On the drawing board, it sure seemed like a great idea: sell expensive designer sportswear online from a super-cool site that pushed the boundaries of technology. And do it on a global basis with a fun name: boo.com. Certainly top investors including Goldman Sachs and Bernard Arnault, the French fashion tycoon, were sold. They poured big money into the project, about $125 million. But last week, after just six months online, the boo bubble burst. Down to its last $500,000, London-based boo.com called in the liquidators, leaving more than 300 "boocrew" potentially unemployed.
Joint founders Ernst Malmsten and Kajsa Leander pulled the plug after talks with investors for a fresh injection of $30 million broke down. Though "deeply disappointed" the pair insist that within "boo.com there is a formula for a successful business." Many experts disagree. "There have been doubts about its core business plan for some time now," says Ian Charles Stewart, managing director of a private equity company within the Rothschild group. Online clothing retailing remains a tiny market, and most shoppers look for discounts. But boo.com offered no regular bargains, and only had sale items when forced to by circumstances.
And while the site was cutting-edge, it was slow to download, limiting its mass appeal. Says Mike Godliman, a director at retail consultant Verdict Research: "When you have hundreds of millions of pounds of inventory, you need to reach hoi polloi."
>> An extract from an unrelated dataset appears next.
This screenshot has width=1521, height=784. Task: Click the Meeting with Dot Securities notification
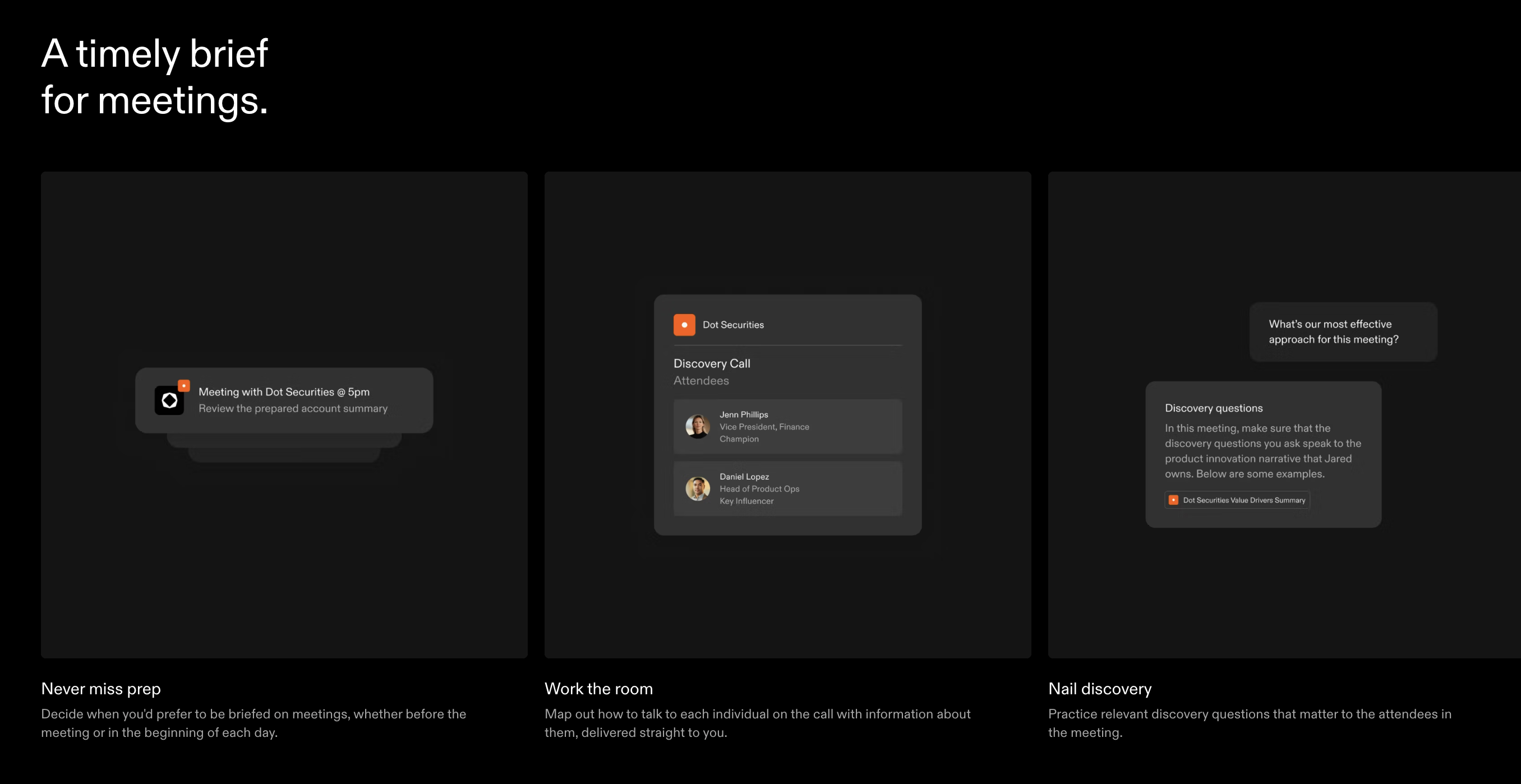[284, 400]
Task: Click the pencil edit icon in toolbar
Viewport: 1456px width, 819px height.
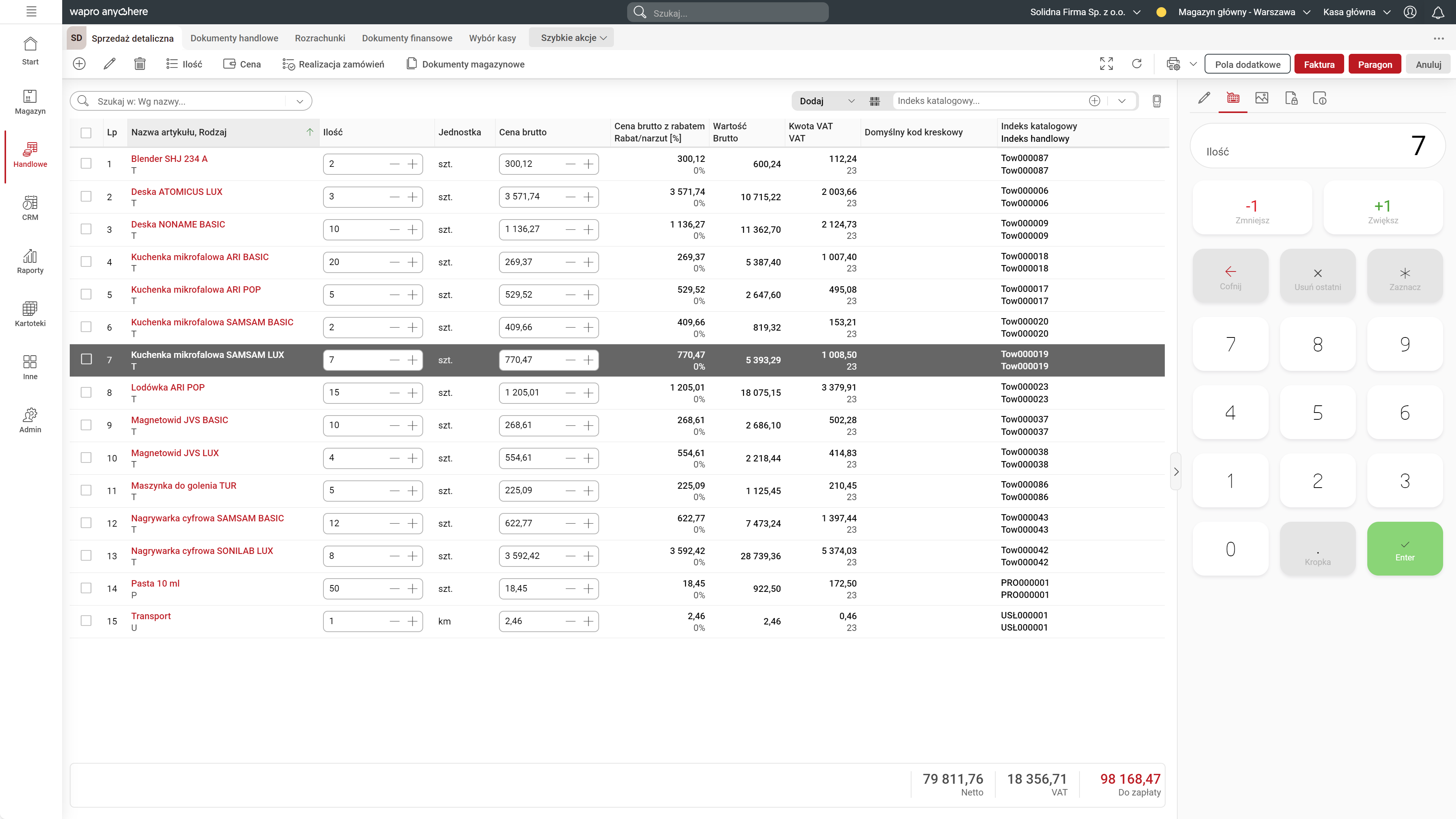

Boo.com's demise coincided with a report by consultant PricewaterhouseCoopers indicating that other firms face a similar fate. It predicts that 25 of the 28 dotcoms listed on British stock markets will spend their available cash by August 2001, citing heavy outlays on advertising and technology as being behind the unsustainable cash burn of many of these upstarts ... er, start-ups. Even before the report, recent market turmoil among Internet stocks had already given investors the willies. Now they're likely to be further spooked by a boo.